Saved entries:
+ + + + + + +

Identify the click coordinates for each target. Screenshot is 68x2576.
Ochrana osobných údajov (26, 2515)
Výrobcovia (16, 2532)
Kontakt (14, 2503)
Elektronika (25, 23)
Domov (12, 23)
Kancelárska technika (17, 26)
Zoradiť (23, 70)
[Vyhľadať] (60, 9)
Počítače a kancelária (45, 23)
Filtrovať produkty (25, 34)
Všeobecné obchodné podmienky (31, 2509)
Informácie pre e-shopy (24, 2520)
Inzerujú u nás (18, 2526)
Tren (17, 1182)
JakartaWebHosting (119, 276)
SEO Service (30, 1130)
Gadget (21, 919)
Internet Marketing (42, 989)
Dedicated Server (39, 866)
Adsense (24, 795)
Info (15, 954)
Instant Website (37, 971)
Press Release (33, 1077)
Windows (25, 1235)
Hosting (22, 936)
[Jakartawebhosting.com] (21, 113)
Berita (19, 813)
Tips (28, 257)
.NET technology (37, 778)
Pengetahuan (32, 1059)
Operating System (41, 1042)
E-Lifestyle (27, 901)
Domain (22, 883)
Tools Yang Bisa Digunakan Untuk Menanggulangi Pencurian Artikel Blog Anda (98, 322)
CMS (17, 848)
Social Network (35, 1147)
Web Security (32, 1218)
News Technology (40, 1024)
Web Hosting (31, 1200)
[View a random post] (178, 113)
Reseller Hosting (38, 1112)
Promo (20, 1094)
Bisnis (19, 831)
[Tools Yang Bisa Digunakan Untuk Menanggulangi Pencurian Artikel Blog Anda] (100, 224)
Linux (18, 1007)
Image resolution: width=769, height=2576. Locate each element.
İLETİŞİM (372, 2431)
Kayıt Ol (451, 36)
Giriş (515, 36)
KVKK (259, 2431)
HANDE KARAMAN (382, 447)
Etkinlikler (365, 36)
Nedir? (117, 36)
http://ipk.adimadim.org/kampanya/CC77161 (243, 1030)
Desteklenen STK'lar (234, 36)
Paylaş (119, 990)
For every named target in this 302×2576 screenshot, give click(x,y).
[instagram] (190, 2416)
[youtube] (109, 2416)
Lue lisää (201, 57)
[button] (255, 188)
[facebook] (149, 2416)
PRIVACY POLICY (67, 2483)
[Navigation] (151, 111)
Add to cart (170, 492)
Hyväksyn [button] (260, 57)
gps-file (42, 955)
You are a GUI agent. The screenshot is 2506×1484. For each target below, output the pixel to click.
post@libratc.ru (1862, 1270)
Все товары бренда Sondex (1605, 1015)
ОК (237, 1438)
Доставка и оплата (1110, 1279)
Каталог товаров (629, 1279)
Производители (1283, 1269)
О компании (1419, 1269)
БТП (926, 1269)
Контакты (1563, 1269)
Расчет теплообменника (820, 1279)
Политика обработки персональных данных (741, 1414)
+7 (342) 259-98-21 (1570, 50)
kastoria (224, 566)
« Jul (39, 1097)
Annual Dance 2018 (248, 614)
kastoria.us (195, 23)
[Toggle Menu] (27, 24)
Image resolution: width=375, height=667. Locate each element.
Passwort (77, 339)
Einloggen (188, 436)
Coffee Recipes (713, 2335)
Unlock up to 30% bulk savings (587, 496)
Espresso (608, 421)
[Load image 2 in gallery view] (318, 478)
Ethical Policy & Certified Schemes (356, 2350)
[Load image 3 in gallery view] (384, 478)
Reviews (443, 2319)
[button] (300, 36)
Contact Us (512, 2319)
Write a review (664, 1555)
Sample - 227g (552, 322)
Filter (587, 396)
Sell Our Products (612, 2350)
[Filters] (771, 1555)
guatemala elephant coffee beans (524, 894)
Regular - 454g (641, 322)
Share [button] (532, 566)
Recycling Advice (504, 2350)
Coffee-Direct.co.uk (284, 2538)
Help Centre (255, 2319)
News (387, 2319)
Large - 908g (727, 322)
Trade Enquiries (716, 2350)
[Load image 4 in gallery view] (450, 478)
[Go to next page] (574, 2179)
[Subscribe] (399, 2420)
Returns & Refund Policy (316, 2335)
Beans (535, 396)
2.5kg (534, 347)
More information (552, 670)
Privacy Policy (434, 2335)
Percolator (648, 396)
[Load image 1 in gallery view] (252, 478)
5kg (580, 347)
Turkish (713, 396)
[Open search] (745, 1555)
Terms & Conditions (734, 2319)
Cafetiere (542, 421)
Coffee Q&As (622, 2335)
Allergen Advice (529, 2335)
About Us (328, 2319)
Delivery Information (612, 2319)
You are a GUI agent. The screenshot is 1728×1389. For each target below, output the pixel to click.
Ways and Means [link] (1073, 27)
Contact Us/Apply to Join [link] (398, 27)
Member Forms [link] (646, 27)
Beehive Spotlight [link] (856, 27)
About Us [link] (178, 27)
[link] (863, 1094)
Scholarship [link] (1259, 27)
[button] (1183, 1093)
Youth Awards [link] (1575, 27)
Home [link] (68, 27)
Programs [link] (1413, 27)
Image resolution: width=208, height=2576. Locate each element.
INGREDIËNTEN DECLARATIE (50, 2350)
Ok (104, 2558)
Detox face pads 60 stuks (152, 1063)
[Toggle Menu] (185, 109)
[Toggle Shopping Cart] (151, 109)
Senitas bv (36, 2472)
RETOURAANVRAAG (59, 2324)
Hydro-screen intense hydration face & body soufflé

+ + + + + + +

--- PROBLEM STATEMENT ---
From the records above, transcribe without alteration every line from the one with "Delivery Information (612, 2319)" to the one with "[button] (1183, 1093)", inclusive.

--- SOLUTION TO THIS PROBLEM ---
Delivery Information (612, 2319)
You are a GUI agent. The screenshot is 1728×1389. For each target below, output the pixel to click.
Ways and Means [link] (1073, 27)
Contact Us/Apply to Join [link] (398, 27)
Member Forms [link] (646, 27)
Beehive Spotlight [link] (856, 27)
About Us [link] (178, 27)
[link] (863, 1094)
Scholarship [link] (1259, 27)
[button] (1183, 1093)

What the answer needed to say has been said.